Extracted records:

"""

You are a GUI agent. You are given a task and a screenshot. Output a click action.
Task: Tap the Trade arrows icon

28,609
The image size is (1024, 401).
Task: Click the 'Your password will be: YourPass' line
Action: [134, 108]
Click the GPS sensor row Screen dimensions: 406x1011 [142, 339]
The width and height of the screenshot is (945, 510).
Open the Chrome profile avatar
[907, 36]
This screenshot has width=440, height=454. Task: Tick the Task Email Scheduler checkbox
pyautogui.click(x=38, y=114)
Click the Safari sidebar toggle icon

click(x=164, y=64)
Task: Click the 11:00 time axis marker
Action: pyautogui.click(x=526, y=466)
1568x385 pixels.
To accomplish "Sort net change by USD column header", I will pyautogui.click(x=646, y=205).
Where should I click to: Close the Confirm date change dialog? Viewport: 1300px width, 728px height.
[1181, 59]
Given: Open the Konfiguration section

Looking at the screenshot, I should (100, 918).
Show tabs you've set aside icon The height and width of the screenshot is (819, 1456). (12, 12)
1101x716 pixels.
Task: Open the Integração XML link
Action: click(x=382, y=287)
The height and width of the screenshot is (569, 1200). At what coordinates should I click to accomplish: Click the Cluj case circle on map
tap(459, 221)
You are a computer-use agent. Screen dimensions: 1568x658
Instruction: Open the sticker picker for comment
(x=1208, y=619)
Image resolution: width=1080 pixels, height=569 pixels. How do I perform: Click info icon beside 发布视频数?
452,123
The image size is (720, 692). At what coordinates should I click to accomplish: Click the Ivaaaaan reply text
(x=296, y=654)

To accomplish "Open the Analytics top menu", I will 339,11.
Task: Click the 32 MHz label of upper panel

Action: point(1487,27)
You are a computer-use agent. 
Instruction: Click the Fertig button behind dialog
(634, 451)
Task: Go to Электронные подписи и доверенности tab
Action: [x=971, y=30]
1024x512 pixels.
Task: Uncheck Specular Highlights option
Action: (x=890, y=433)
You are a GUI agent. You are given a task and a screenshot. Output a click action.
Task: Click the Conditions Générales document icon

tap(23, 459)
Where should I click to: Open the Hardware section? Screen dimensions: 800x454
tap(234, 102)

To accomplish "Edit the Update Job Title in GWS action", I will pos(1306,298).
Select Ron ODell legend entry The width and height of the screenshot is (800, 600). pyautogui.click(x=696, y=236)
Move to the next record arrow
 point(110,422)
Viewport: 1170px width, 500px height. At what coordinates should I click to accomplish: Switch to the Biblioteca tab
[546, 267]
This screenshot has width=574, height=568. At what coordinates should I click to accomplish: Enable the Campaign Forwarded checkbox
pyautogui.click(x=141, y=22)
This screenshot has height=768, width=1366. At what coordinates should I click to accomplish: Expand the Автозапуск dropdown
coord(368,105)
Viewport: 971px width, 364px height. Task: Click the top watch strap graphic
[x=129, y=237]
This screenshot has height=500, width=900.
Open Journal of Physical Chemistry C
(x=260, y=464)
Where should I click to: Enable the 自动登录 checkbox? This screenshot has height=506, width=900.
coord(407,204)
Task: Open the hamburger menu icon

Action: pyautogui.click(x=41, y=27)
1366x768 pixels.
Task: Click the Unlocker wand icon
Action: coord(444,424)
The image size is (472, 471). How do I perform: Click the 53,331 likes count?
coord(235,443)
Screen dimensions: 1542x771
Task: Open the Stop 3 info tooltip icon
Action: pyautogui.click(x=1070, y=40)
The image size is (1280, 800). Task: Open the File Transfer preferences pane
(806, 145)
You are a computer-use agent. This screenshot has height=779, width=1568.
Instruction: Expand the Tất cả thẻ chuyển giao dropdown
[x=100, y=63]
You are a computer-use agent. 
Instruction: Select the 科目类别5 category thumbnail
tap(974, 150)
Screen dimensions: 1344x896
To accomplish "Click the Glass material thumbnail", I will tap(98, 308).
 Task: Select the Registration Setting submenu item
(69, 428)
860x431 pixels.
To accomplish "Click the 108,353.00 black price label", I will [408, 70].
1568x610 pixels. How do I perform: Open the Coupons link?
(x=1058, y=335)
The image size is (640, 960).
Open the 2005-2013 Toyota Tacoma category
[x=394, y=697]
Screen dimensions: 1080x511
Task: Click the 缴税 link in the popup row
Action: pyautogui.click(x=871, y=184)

"""

## Prompt
Copy out everything in the data word for word, from the line containing "This screenshot has height=500, width=900." down to the end of the data.

## Answer for this exercise
This screenshot has height=500, width=900.
Open Journal of Physical Chemistry C
(x=260, y=464)
Where should I click to: Enable the 自动登录 checkbox? This screenshot has height=506, width=900.
coord(407,204)
Task: Open the hamburger menu icon

Action: pyautogui.click(x=41, y=27)
1366x768 pixels.
Task: Click the Unlocker wand icon
Action: coord(444,424)
The image size is (472, 471). How do I perform: Click the 53,331 likes count?
coord(235,443)
Screen dimensions: 1542x771
Task: Open the Stop 3 info tooltip icon
Action: pyautogui.click(x=1070, y=40)
The image size is (1280, 800). Task: Open the File Transfer preferences pane
(806, 145)
You are a computer-use agent. This screenshot has height=779, width=1568.
Instruction: Expand the Tất cả thẻ chuyển giao dropdown
[x=100, y=63]
You are a computer-use agent. 
Instruction: Select the 科目类别5 category thumbnail
tap(974, 150)
Screen dimensions: 1344x896
To accomplish "Click the Glass material thumbnail", I will tap(98, 308).
 Task: Select the Registration Setting submenu item
(69, 428)
860x431 pixels.
To accomplish "Click the 108,353.00 black price label", I will [408, 70].
1568x610 pixels. How do I perform: Open the Coupons link?
(x=1058, y=335)
The image size is (640, 960).
Open the 2005-2013 Toyota Tacoma category
[x=394, y=697]
Screen dimensions: 1080x511
Task: Click the 缴税 link in the popup row
Action: pyautogui.click(x=871, y=184)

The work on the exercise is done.